**WHAT YOU HAVE TO DO**
Find every line in the data that contains the word "agent". Return each of those lines.

**SOURCE MATERIAL**
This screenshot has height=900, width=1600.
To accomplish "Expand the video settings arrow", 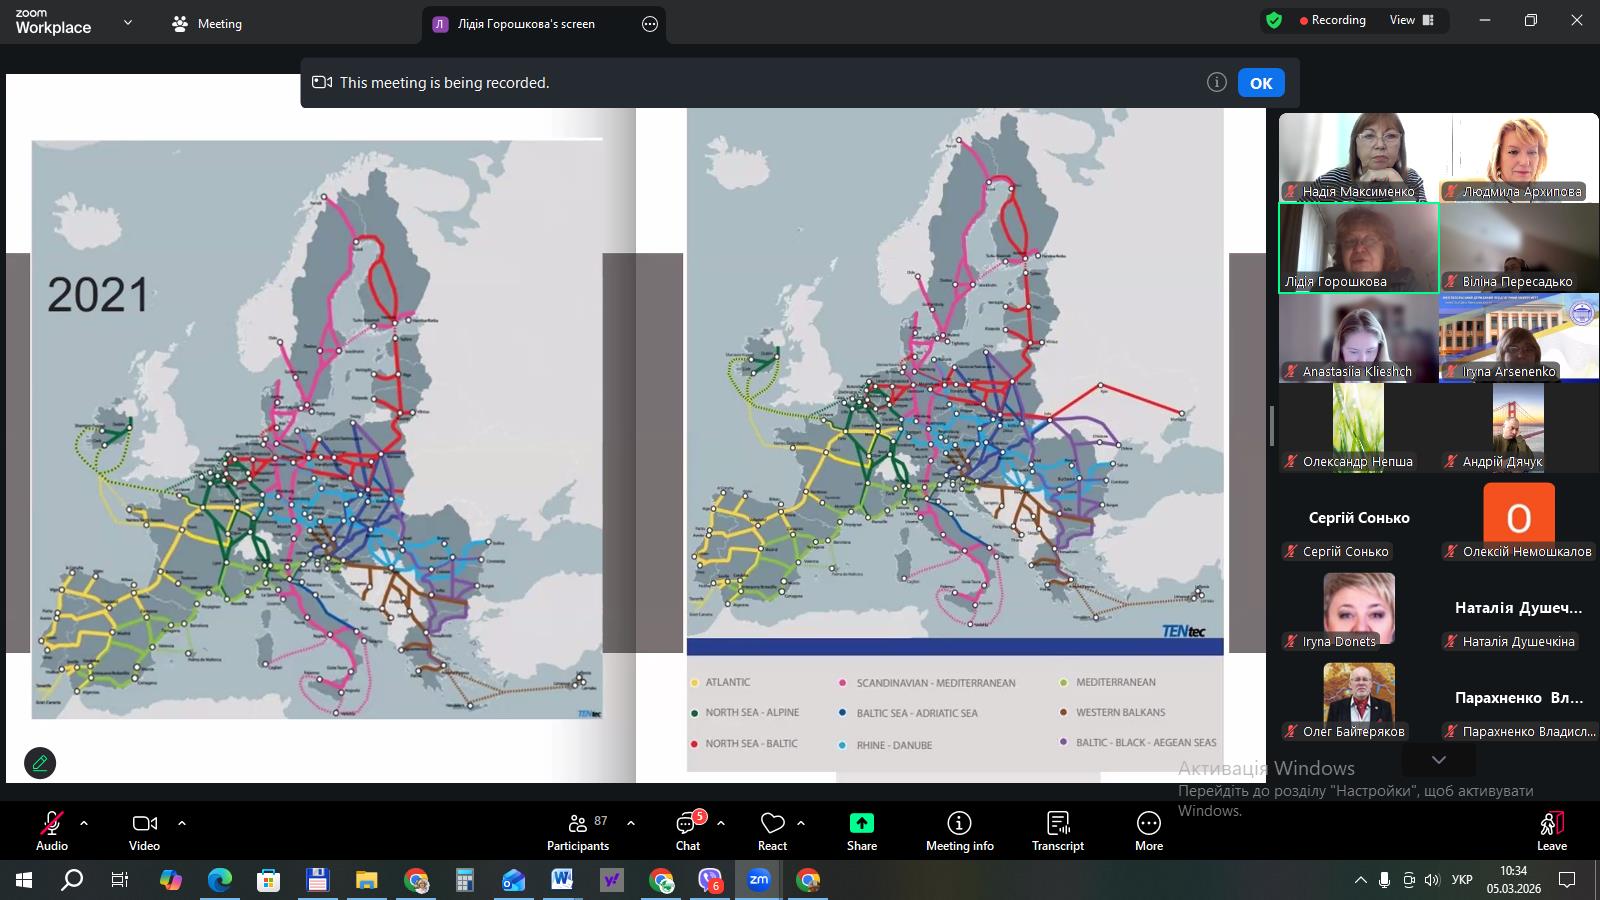I will tap(182, 823).
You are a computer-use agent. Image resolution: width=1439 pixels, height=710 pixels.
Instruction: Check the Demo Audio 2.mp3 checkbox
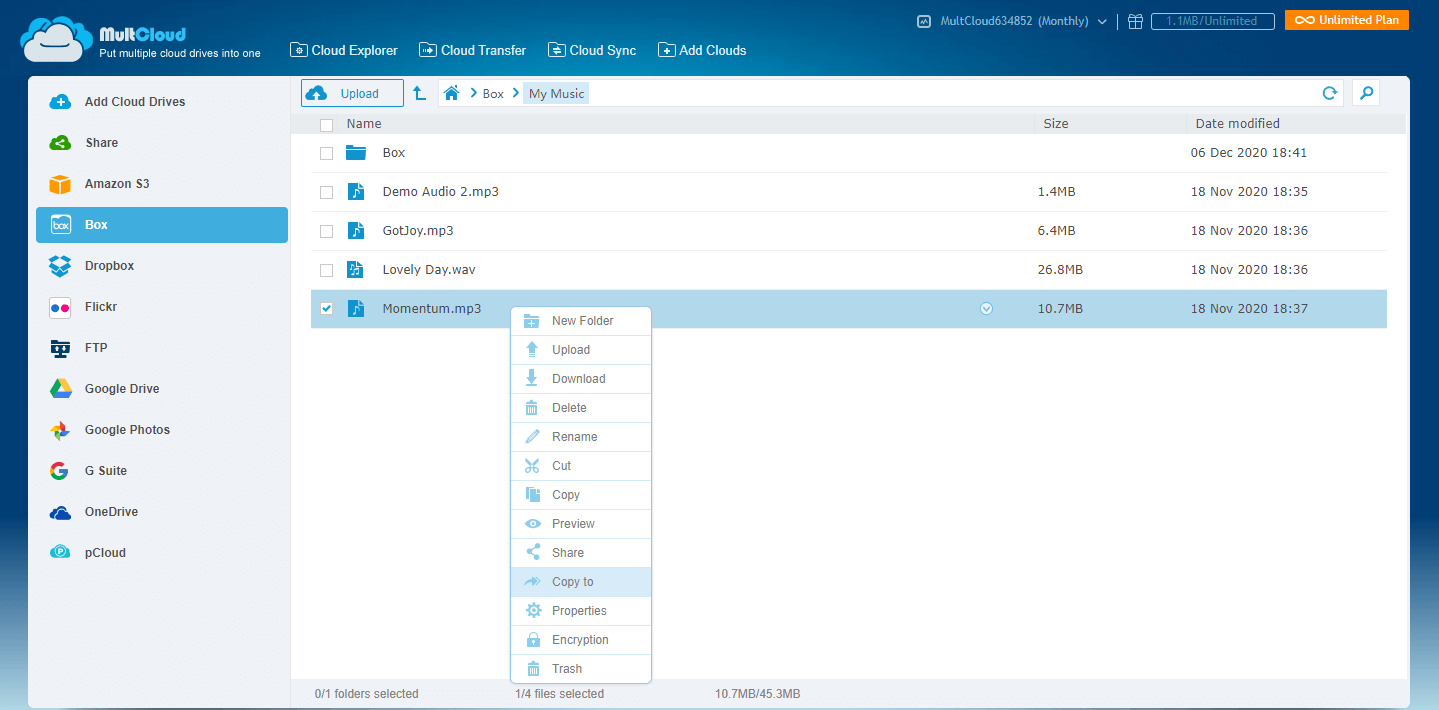[x=326, y=192]
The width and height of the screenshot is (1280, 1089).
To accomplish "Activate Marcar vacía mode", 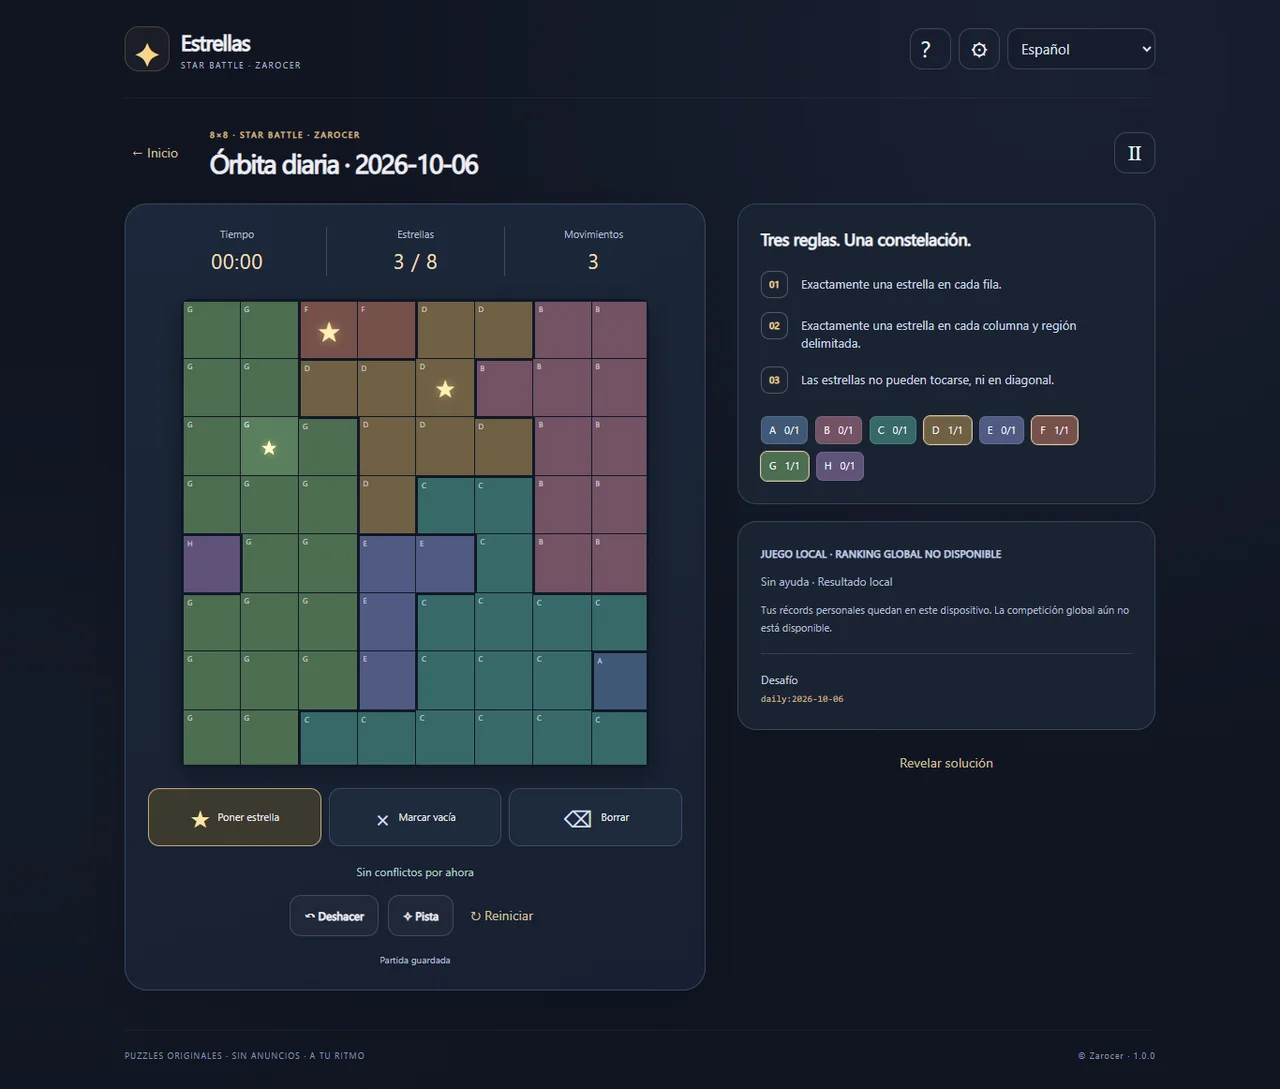I will pyautogui.click(x=415, y=817).
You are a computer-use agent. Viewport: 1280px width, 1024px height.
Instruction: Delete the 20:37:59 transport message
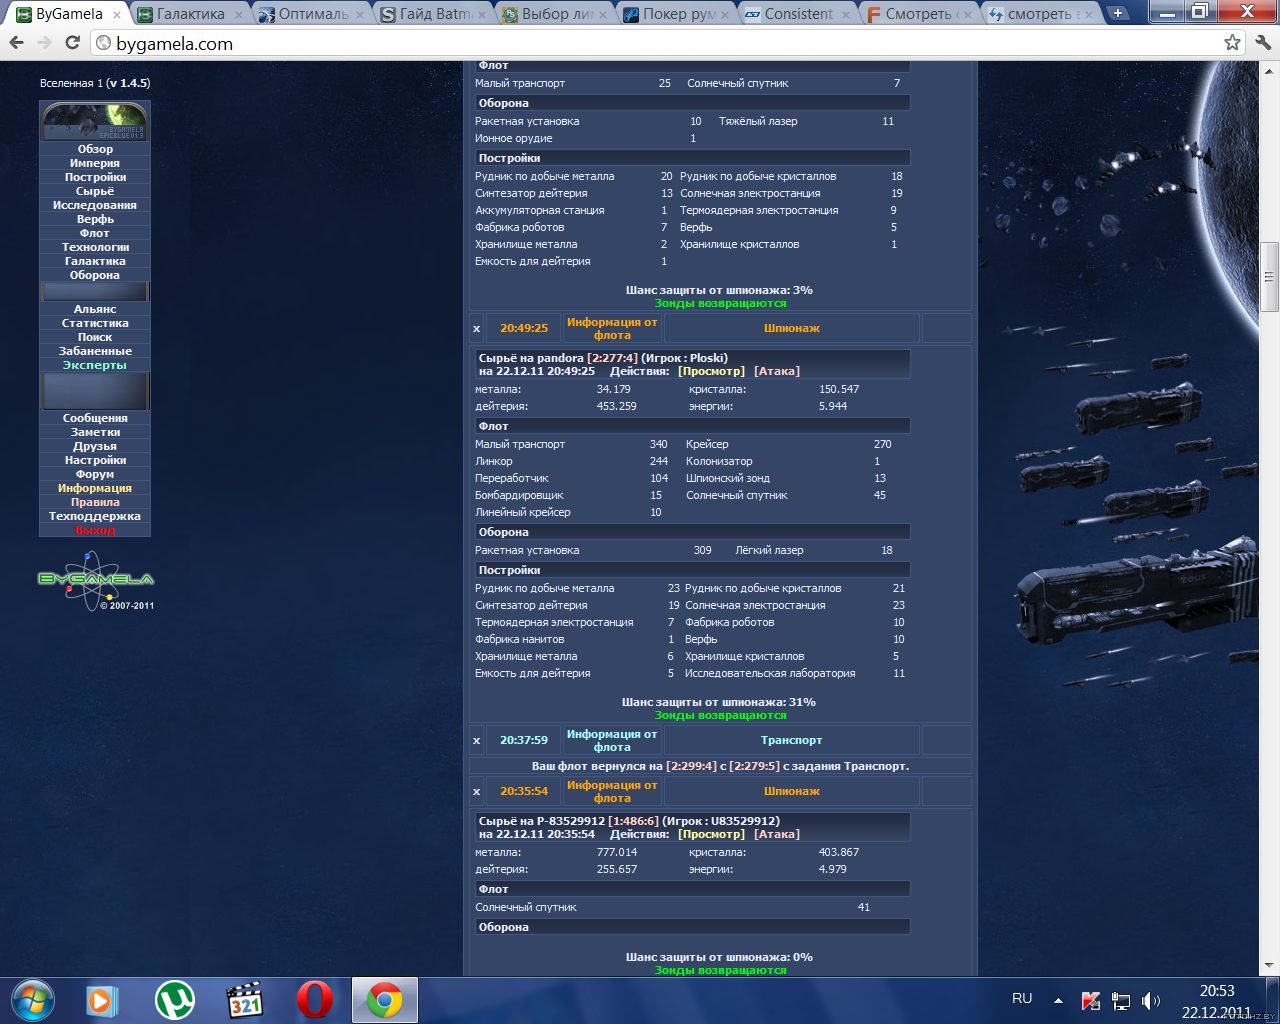(x=476, y=740)
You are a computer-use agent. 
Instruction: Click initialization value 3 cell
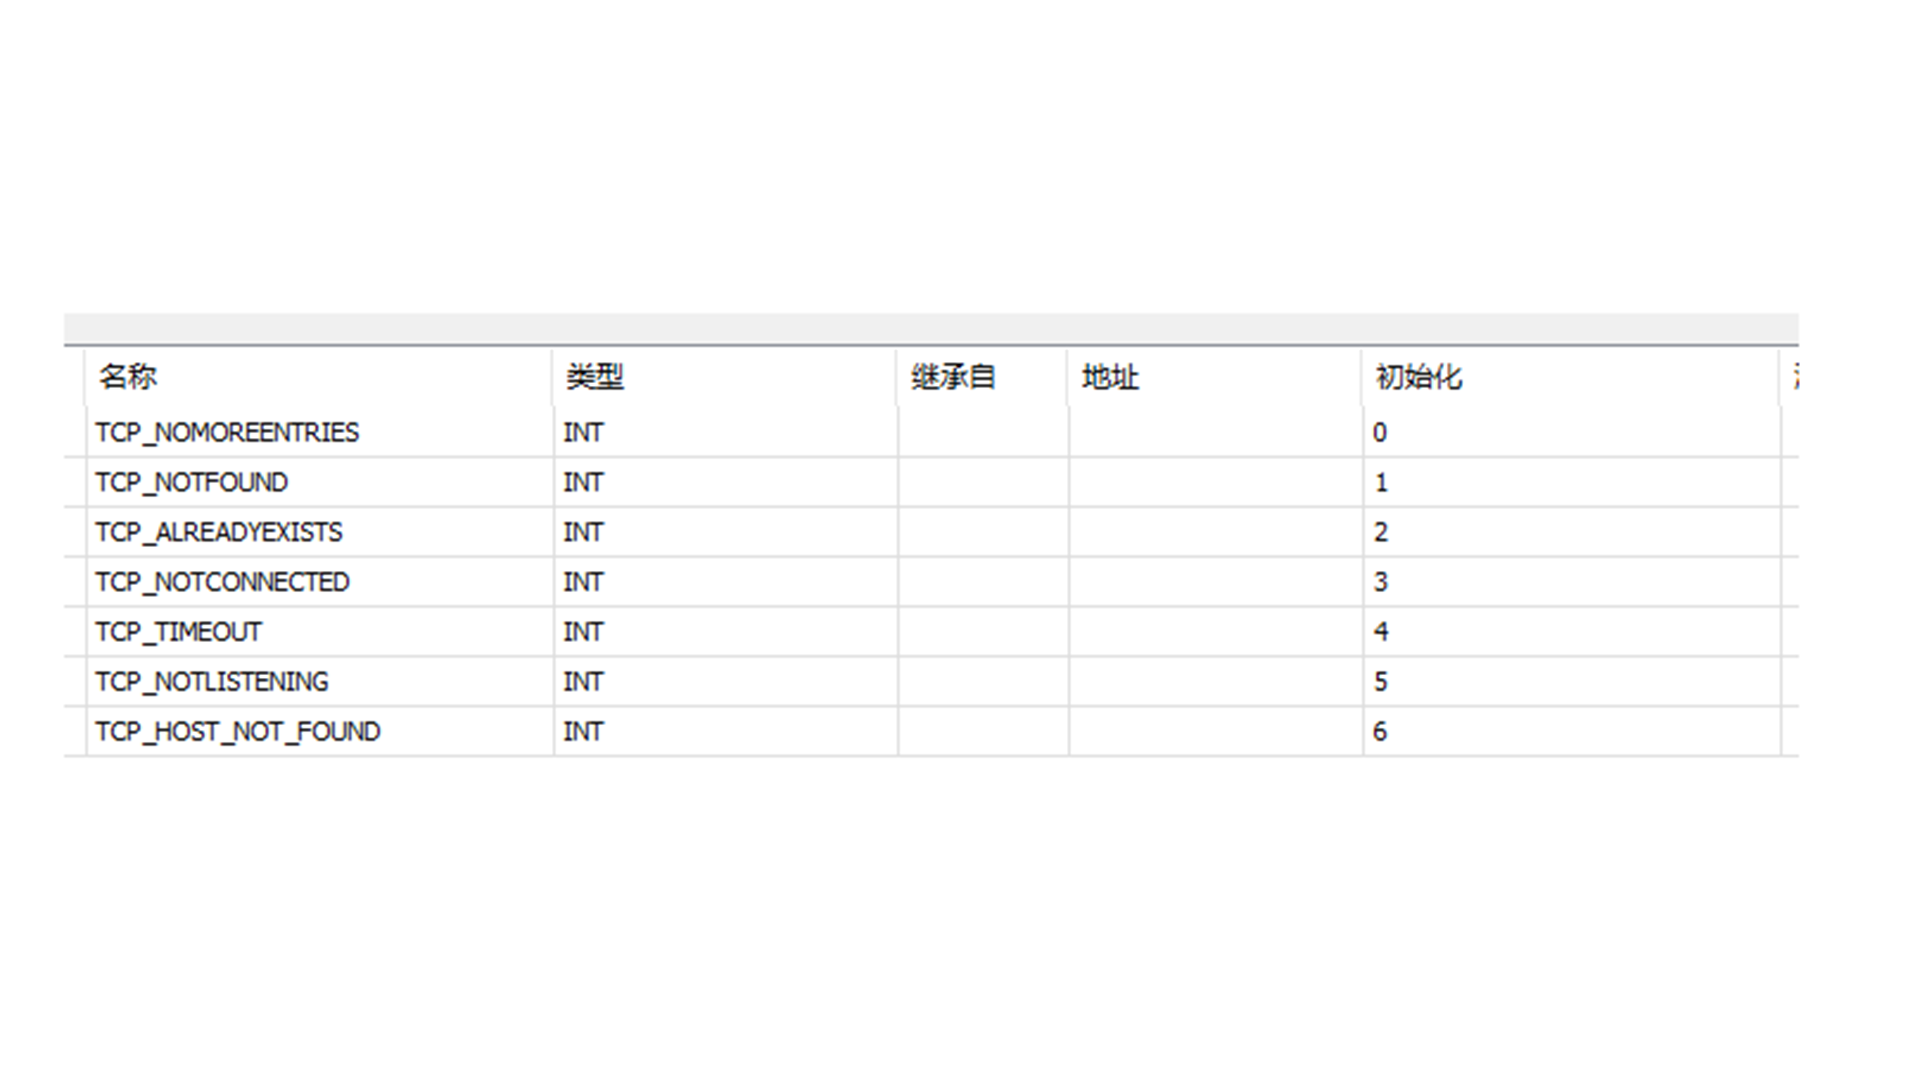point(1380,582)
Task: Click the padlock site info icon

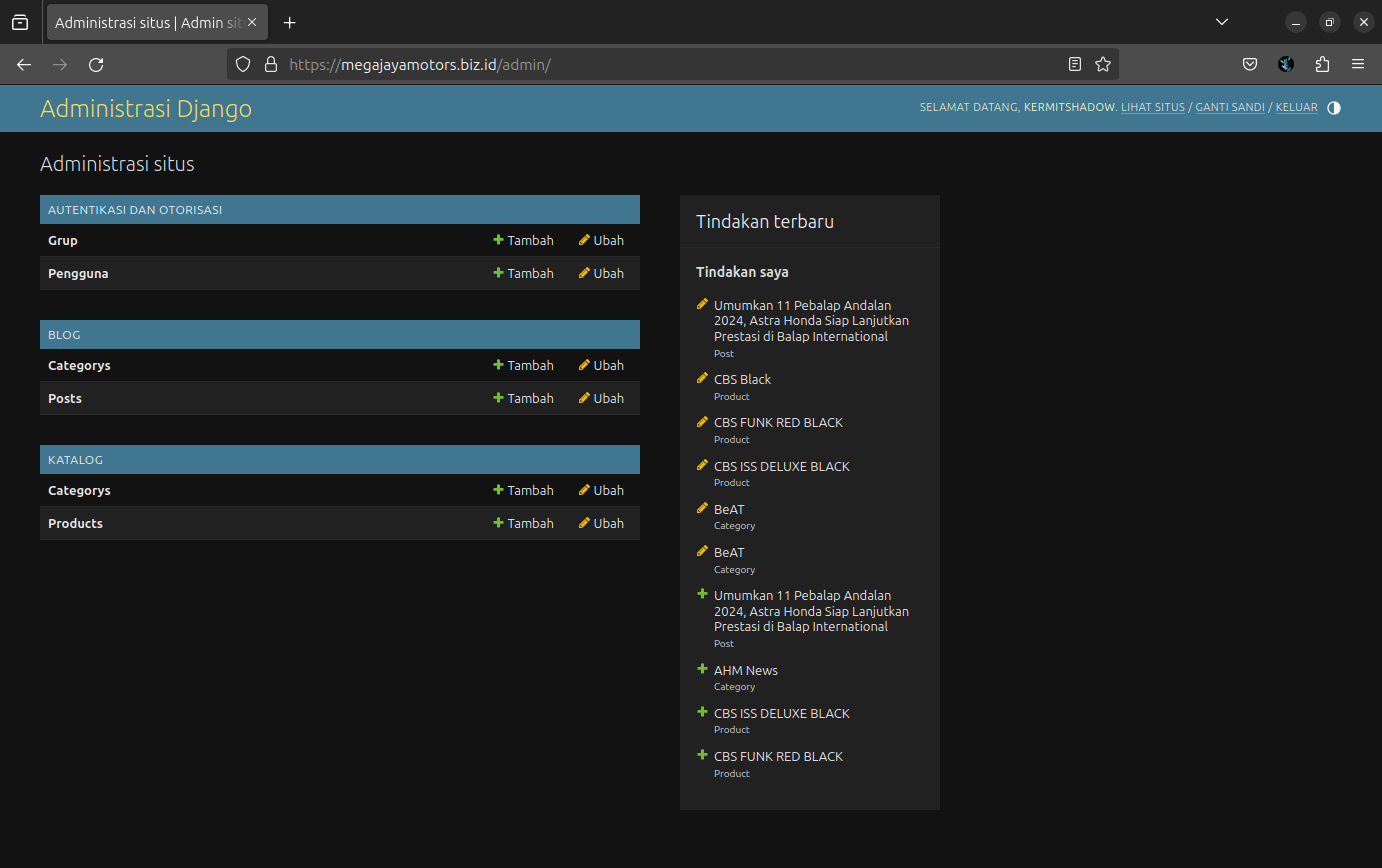Action: 270,65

**REPLY TO THE EXERCISE**
You are a computer-use agent. Image resolution: width=1439 pixels, height=710 pixels.
You are a computer-use agent. Viewport: 1280px width, 1024px height.
You are a computer-use agent. 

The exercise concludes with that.